◆ **Passage provided**:
## begin

Dec 23, 2008
FT.com / Brussels – Eurozone orders signal tough year ahead
October’s orders were 15.1 per cent lower than a year before – the sharpest drop since at least 1995, when comparable records began. Leading the decline, motor vehicle orders were more than 30 per cent lower in October than a year before, Eurostat said.
With orders data proving early warning signals of likely trends in economic activities, economists have become increasingly gloomy about 2009.
Holger Schmieding, European economist at Bank of America, said orders had tumbled in sectors typically hit early in a down cycle, including basic metal products, machinery and equipment as well as cars.
Industrial orders were likely to have seen further sharp falls in November and December as the financial market crisis fed into the real economy “with force”, Mr Schmieding said.
Eurozone gross domestic product could have dropped by more than 1 per cent in the fourth quarter with a similar decline likely at the start of next year, he added.
The orders data “if anything suggest downside risks to those forecasts”.

## end

◆ **Aim**:
Answer these questions from the article above on eurozone orders:
1. How much lower were October's orders than a year before?
2. What position does Holger Schmieding hold?
3. By how much could eurozone gross domestic product have dropped in the fourth quarter?
The data that follow come from a separate source.

◆ **Supplied information**:
## begin

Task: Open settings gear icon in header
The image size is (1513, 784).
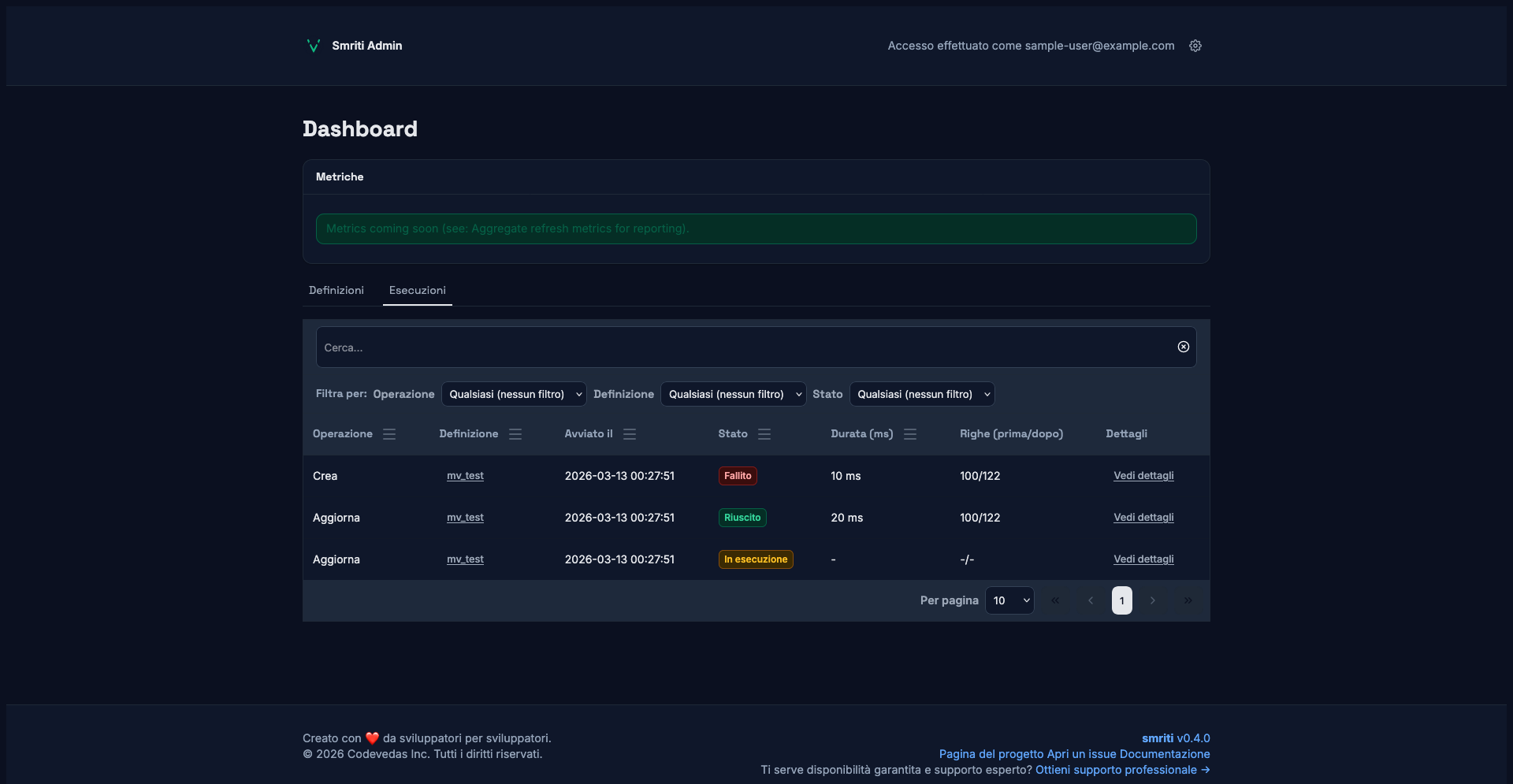Action: (x=1195, y=46)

## end

◆ **The completed task**:
1. 15.1 percent lower.
2. European economist at Bank of America.
3. By more than 1 percent.